• PROBLÈMES ET EXERCICES:
A. Répondez aux questions suivantes à partir du compte-rendu d'audience.
(i) Quelle est la date du second jour du procès ?
(ii) Combien de milliards le plan de recapitalisation prévoyait-il ?
(iii) Quel sauvetage était le seul à comporter une garantie sur les actifs ?
B. Extrayez du compte-rendu d'audience, s'il vous plaît, le passage qui commence par « (Tout le procès » et se poursuit jusqu'à « que l’accentuer ? ». Recopiez-le sans rien y changer.

• TEXTE SOURCE:
----

(Tout le procès Pérol ici) Pérol11. Mercredi 24 juin 2015, second jour du procès du patron des Caisses d’épargne Banques populaires, dernier compte-rendu de l’audience du matin, où l’on découvre les coulisses du marchandage entre les banquiers et les pouvoirs publics pour les sauver.
– Sur les 40 milliards prévus dans le plan de recapitalisation, combien au final ont été accordés ? s’enquiert un des assesseurs du juge.
– De mémoire 21, soit 10,5 en deux tranches au total.
– S’il n’y avait pas eu les difficultés de Natixis, y aurait-il eu une recapitalisation pour chacun des deux groupes Banque Populaire et Caisse d’épargne ? Est-ce que l’aide était spécifique aux difficultés de Natixis ou n’ont-elles fait que l’accentuer ?
– Il y avait le risque sur Natixis, mais sur le Crédit foncier aussi. L’analyse de la Commission bancaire et du ministère pour la solvabilité requise était qu’il fallait 5 milliards. J’étais surpris à l’époque qu’ils viennent nous dire « il faut nationaliser Natixis », et nous demander une garantie sur un portefeuille d’actifs pourris comme pour Dexia. Le sauvetage de Dexia était le seul à comporter une garantie sur les actifs, car il résultait de la loi et d’un accord entre l’État belge luxembourgeois et français, prévoyant que s’il y avait des pertes sur ces actifs ils seraient garantis.

----

• DONNÉES RECUEILLIES:
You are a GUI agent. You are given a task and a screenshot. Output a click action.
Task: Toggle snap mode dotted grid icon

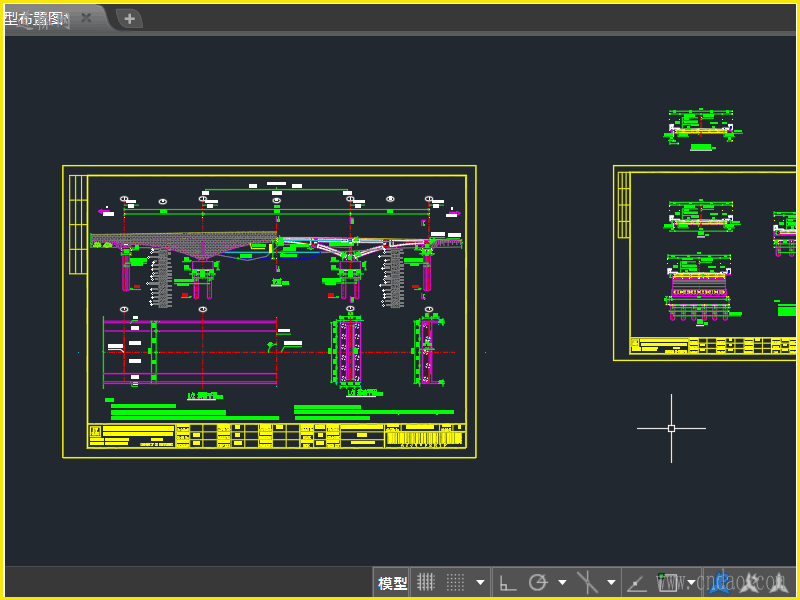tap(455, 582)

----

• SOLUTIONS COMPLÈTES:
A.
(i) Le mercredi 24 juin 2015.
(ii) 40 milliards.
(iii) Le sauvetage de Dexia.

B.
(Tout le procès Pérol ici) Pérol11. Mercredi 24 juin 2015, second jour du procès du patron des Caisses d’épargne Banques populaires, dernier compte-rendu de l’audience du matin, où l’on découvre les coulisses du marchandage entre les banquiers et les pouvoirs publics pour les sauver.
– Sur les 40 milliards prévus dans le plan de recapitalisation, combien au final ont été accordés ? s’enquiert un des assesseurs du juge.
– De mémoire 21, soit 10,5 en deux tranches au total.
– S’il n’y avait pas eu les difficultés de Natixis, y aurait-il eu une recapitalisation pour chacun des deux groupes Banque Populaire et Caisse d’épargne ? Est-ce que l’aide était spécifique aux difficultés de Natixis ou n’ont-elles fait que l’accentuer ?